Package:Dirvish Backup

From Funtoo
Jump to navigation Jump to search

Dirvish Backup

   Tip

We welcome improvements to this page. To edit this page, Create a Funtoo account. Then log in and then click here to edit this page. See our editing guidelines to becoming a wiki-editing pro.

Introduction

Dirvish is an excellent automatic, no-nonsense, no gui needed way to backup your drives. Using simple text-based configuration files, you set it once and forget it.

Computer users fall into two groups:-

those that do backups

those that have never had a hard drive fail. -NeddySeagoon

But there are more reasons than hard drive failures Neddy. A momentary mental blip can delete an important file or a configuration or a custom program that has taken months to perfect. A simple copy from your nice safe backup can save a lot of heartache.

Dirvish saves images of partitions by date of backup. It uses hard links. In other words, the 1st initial backup is truly a 1:1 image of your drive. After that, backups of unchanged files are simply hard links to the original image. Only changed files are stored again. This means you can have about 3 weeks of daily backups of your partition (actual experience) with a backup drive about 2.5 times the size of that partition. Very efficient. And it is utterly transparent to the user. If you need to retrieve a file you won't know (or care!) if it's an actual file or a hard link. Directory listings look as though all of the files are truly there, for every date backed up.

Emerging the package

To install dirvish, run the following command:

root # emerge -av dirvish

Configuring

Backup Partition

The 1st thing you will want to do is dedicate a partition to be your backup drive.
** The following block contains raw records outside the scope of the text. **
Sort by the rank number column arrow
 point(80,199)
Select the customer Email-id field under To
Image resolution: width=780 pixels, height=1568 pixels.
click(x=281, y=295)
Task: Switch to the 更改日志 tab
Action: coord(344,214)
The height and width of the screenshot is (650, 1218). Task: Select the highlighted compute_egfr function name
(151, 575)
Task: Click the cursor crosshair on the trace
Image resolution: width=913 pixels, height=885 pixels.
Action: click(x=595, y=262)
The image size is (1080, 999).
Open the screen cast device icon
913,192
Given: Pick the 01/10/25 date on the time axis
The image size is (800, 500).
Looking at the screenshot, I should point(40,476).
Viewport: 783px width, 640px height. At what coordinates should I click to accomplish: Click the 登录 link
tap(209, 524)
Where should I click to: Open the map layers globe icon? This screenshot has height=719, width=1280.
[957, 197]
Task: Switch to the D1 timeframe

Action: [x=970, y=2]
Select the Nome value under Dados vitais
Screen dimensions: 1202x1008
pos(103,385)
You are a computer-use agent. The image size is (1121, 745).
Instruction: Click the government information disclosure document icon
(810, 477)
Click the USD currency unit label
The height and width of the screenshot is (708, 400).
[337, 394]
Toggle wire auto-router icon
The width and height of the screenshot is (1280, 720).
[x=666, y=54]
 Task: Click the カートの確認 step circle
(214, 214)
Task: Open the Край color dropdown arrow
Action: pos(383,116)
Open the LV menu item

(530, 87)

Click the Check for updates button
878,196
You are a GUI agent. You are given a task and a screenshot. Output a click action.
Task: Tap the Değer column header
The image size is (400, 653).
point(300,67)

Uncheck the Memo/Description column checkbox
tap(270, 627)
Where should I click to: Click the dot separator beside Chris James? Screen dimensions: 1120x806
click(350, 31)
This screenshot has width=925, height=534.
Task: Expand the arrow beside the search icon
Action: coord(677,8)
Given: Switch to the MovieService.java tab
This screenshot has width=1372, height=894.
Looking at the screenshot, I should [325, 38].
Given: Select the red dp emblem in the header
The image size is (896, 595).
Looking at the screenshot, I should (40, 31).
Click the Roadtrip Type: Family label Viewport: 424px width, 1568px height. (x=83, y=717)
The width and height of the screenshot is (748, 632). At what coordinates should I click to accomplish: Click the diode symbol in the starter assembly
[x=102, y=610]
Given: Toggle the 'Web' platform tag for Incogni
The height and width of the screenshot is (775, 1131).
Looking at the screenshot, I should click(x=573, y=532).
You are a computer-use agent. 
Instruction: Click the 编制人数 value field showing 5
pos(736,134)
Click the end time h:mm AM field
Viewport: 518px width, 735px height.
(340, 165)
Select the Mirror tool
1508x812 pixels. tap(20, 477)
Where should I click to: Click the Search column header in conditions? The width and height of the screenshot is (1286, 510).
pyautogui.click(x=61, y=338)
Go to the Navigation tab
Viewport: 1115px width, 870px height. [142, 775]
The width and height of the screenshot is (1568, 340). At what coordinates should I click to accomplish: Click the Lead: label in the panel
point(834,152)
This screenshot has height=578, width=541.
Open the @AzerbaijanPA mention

I suggest, as noted above, sized about 2-3 times the total size of all partitions you intend to backup. In this partition you will want to make subdirectories with meaningful names that YOU understand to refer to the partition they contain. For example if you were backing up your Funtoo laptop that had root, home and boot partitions you might want to make directories on the backup drive named laptop-root, laptop-home and laptop-boot. Each of these subdirectories will have a dirvish subdirectory in them that will contain a configuration file that controls what does/does not get backed up. So for this specific example this would be a quick and easy way to create all of these subdirectories:

root # cd /<mounted backup drive partition>
root # install -d laptop-boot/dirvish
root # install -d laptop-root/dirvish
root # install -d laptop-home/dirvish

There is no limit, so add the partitions of any and all computer partitions you wish to backup.

Master.conf Configuration

The fact that there is no gui for dirvish is actually a plus, there is nothing to learn or get confused about. The backups are controlled by one text file found in /etc/dirvish called master.conf (global settings) and one file in /<backup drive>/<meaningful partition name>/dirvish called dirvish.conf. Rather than boring you with a detailed explanation of /etc/dirvish/master.conf I will list a modified version of mine here and discuss it's important points afterwards.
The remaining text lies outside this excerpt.